By July 12, 2023Authors, News

News has reached us today that author Milan Kundera, one of the most influential European authors of the twentieth century has died in Paris, aged 94.

Born in Czechoslovakia in 1929 to a middle class family, Milan Kundera grew up in a musical household, his father an important Czech musicologist he grew up an accomplished pianist in a politically volatile time. In his teens, he joined the Communist Party of Czechoslovakia, which seized power in 1948, completing his secondary school studies in the same year. He studied literature and aesthetics at the Faculty of Arts at Charles University in Prague but in 1950 his studies were interrupted when he was expelled from the Communist Party along with another writer Jan Trefulka.
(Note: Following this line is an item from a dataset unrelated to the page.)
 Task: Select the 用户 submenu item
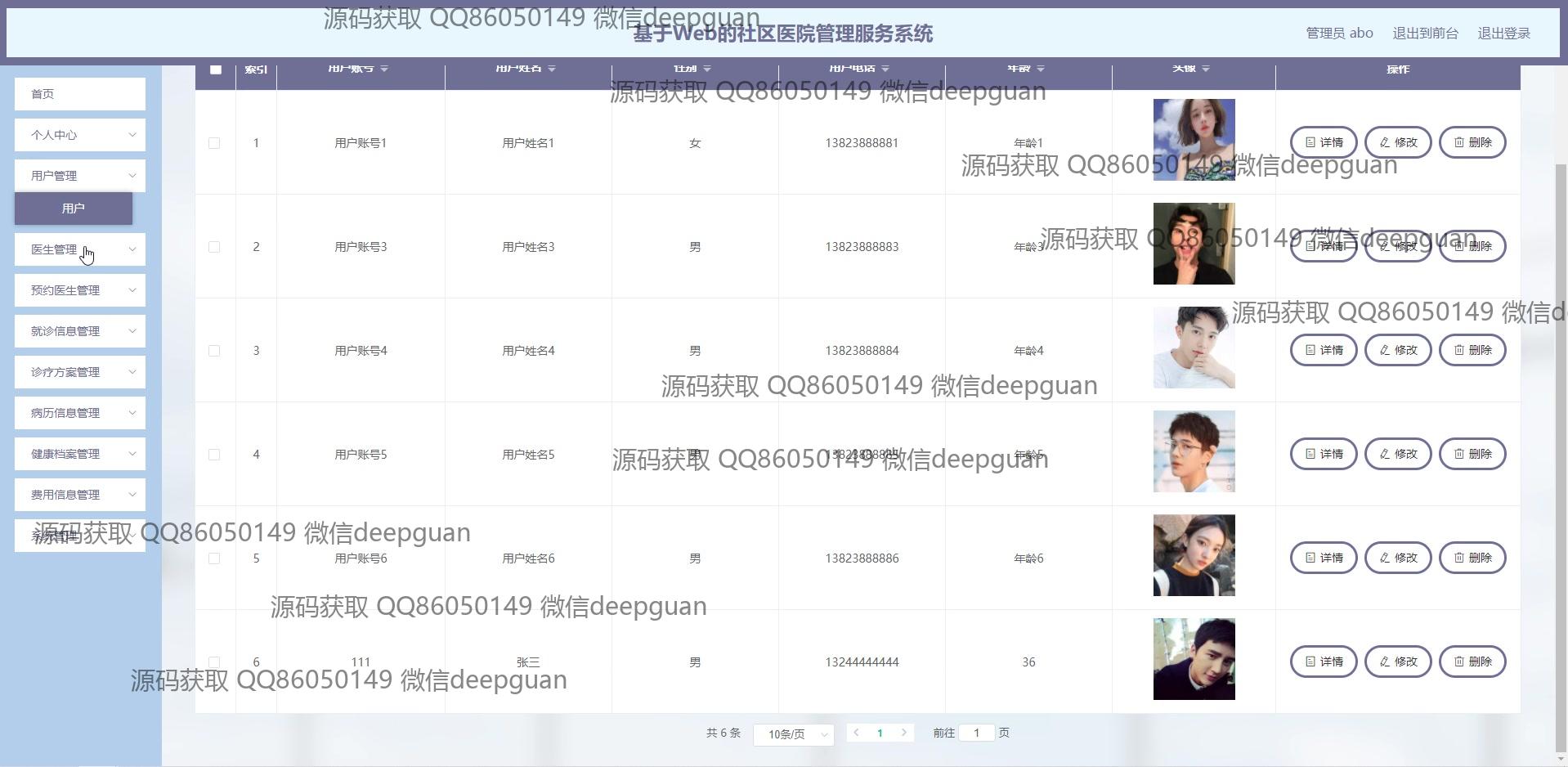[73, 209]
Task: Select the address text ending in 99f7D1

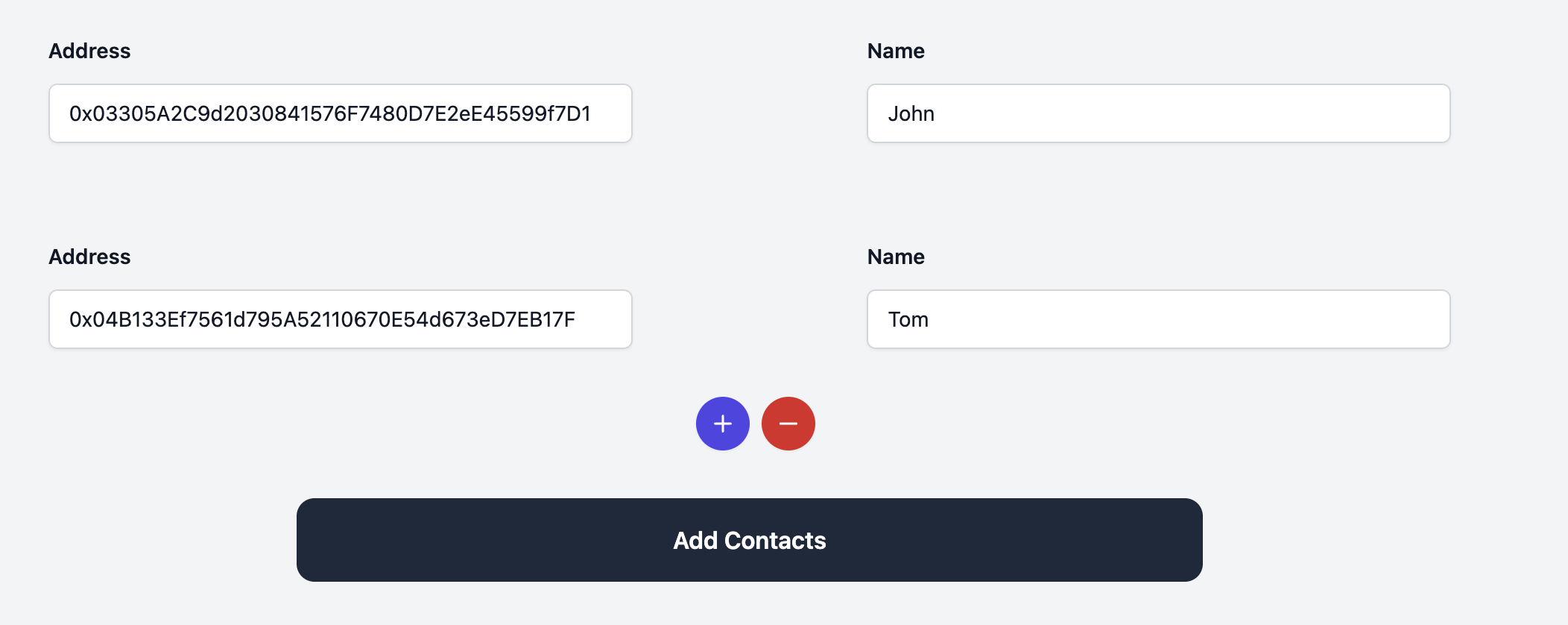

Kundera used the expulsion as an inspiration for the main theme of his novel Žert (The Joke) (1967).

After several years of political campaigning and turmoil, Kundera exiled to France in 1975 where he became a citizen and spent the rest of his life, until his death in Paris.

Like his life, Kundera’s early works have a pro-Communist leaning, but his later and best known works transcend ideological classification. The author himself always insisted he was a novelist rather than a political writer, and anyone who has read his works is likely to agree.

His novels are laced with philosophical digression and broad philosophical themes, and the best example of this is probably The Unbearable Lightness of Being, which was published in 1984, and chronicles the fragile nature of the individual and theorises on the insignificance of a single lifetime.

His final novel was released almost a decade ago, the 2014 novel The Festival of Insignificance, which focuses on a group of four friends and the existential predicaments of the modern world.

Milan Kundera died in Paris, on 11th July 2023.